Excerpted text
——

The development of real-world language skill results, then, in functional masteries which are extremely complex in their interactions but which can be schematized for convenience into three aspects:from The Schools We Need by ED Hirsch. Also see The Magical Number Seven.
(1) Mastery of the continually repeated formal elements of language to the point of automaticity
(2) The gaining of a content-rich knowledge base represented by particular word meanings and cultural conventions
(3) The successful active deployment of these elements in comprehension and problem-solving.
This general pattern holds not just for speaking and listening but also for reading, where the mastery of decoding skills belongs to the realm of continually repeated formal elements that need to become unconscious and automatic.
The same three-part pattern holds for penmanship and composition, where a great deal of effort is required to habituate the learner to the continually repeated formal elements of making letters and words, so that level-one letter formation becomes sufficiently automatic so as not to interfere with the conscious deployment of written words to convey meaning. Because of the limitations of working memory, the more these formal and foundational processes are automatic, the more effectively the comprehension, expression, and problem-solving aspects of any intellectual skill can be deployed. Higher-level skills critically depend upon the automatic mastery of repeated lower-level activities.
If you look at the three essentials he mentions above, you can probably see the temptation to make an analogy to the traditional classical trivium of grammar, dialectic and rhetoric. Here's an example.
and Aquinas wrote:
All instruction given or received by way of argument proceeds from pre-existent knowledge.
“The nature of the true consists in a conformity of thing and intellect....”
“Our knowledge, taking its start from things, proceeds in this order. First, it begins in sense; second it is completed in the intellect.”
One of the five canons of rhetoric is Memoria, which meant not rote memorization but a rich stock of knowledge upon which to base communication, and it strikes me that Hirsch is evoking this concept when he talks about "core knowledge". Knowledge, he affirms, rests upon knowledge. (here's an interesting article called "On Cultural Literacy" -- a View from Rhetorical Tradition).
Given all that, it makes sense for Hirsch to hold that learning needs to be based on knowledge of real things, not simply on empty structures or methods. And that knowledge of real things is intrinsically related to language. Ordinary verbal communication can only take most of us so far -- higher-level reasoning is very much intertwined with reading and with systematic verbal instruction such as is found in lecture or seminar formats. He discusses the Fourth Grade Reading Gap -- reading ability at the "content" levels is based not so much upon decoding strategies as on understanding of syntactic conventions and vocabulary -- vocabulary not meaning mere word lists but rather, understanding of words in their context.

——

Data block
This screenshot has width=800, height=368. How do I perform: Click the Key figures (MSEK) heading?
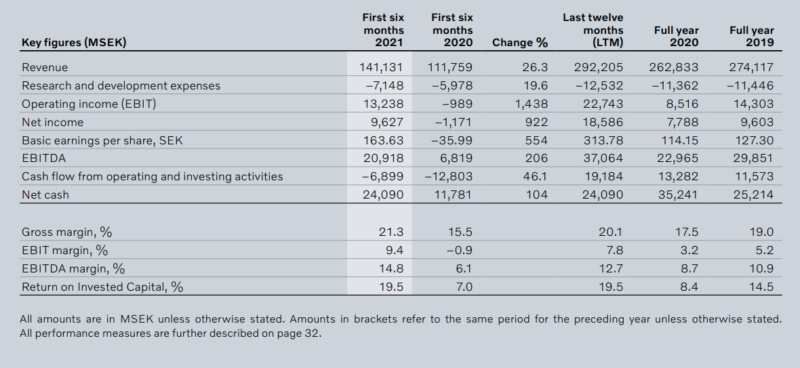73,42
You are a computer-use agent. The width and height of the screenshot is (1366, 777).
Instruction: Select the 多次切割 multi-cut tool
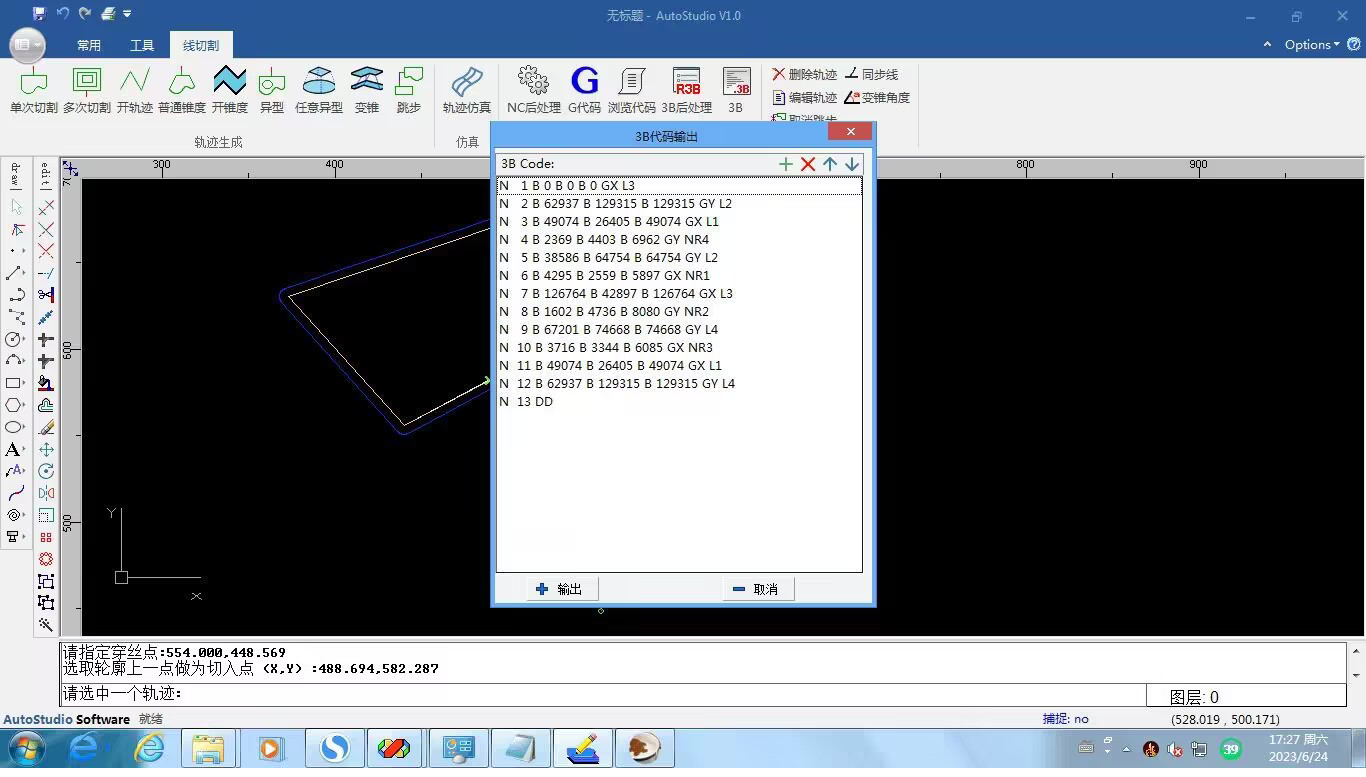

——

Your tasks
[1] List the three aspects into which the piece on Hirsch and language skill schematizes functional language mastery.
[2] Carry on the piece on Hirsch and language skill, beginning right after its last sentence.

Task-by-task outputs
[1]
1. Mastery of the continually repeated formal elements of language to the point of automaticity
2. The gaining of a content-rich knowledge base represented by particular word meanings and cultural conventions
3. The successful active deployment of these elements in comprehension and problem-solving

[2]
To use an example that comes to mind, Paddy noticed "Nile" written in some context and his eyes brightened. "The Nile River!" he exclaimed in delight. It was because he had been learning about Ancient Egypt in his history studies. A little door was now unlocked in his mind. Another example is how we learned recently about how the leaves change in autumn. Of course, Paddy had seen leaves turn red and fall before, but somehow discussing it for science opened a verbal door and he was thrilled when we walked through fallen red and gold leaves later that day.
Charlotte Mason talks about the role of knowledge using the example of how we all, having once heard a name or learned something, seem to stumble across it everywhere all of a sudden. This sense that everything is connected is one of the purest delights given to human beings and is a motivator for further learning. Hirsch's point is that given a set of children in a classroom, the ones that have already discussed and thought about the Nile delta or leaves falling will be able to build on this in other contexts while the ones that don't have the prior knowledge will have to construct in a bigger hurry. This sort of thing leaves disadvantaged children behind much further and faster than it does children who have access to books and verbalized experiences in their own homes.
I think this CLAA article on True Education makes a good point that is necessary to make, that things like the Nile and even leaves falling don't of themselves lead to anything beyond the material world. It's not so much that these things are unworthy to know, as that they aren't sufficient and they can become a distraction.
Another thing about the Nile, in particular, is that it is for most of us second-hand knowledge. Paddy believes on faith, basically, that the Nile exists as a reality, but neither he or I have seen it in reality, touched it, or been part of the ancient Egyptian society. Our modern world tends to focus overmuch on material things as "realities" not realizing that to most of us, concepts like the orbit of the planets around the Sun are taken on simple faith and not really "known". This doesn't detract from Hirsch's point that knowledge leads to knowledge, but it does put it in perspective. Nor does it necessarily detract from the worthiness of such knowledge, because the very essence of cultural transmission is that it leads from mere appearances and accumulations of memory to things beyond.
The animals other than man live by appearances and memories, and have but little of connected experience; but the human race lives also by art and reasonings. Now from memory experience is produced in men; for the several memories of the same thing produce finally the capacity for a single experience. And experience seems pretty much like science and art, but really science and art come to men through experience; for 'experience made art', as Polus says, 'but inexperience luck.' Now art arises when from many notions gained by experience one universal judgement about a class of objects is produced.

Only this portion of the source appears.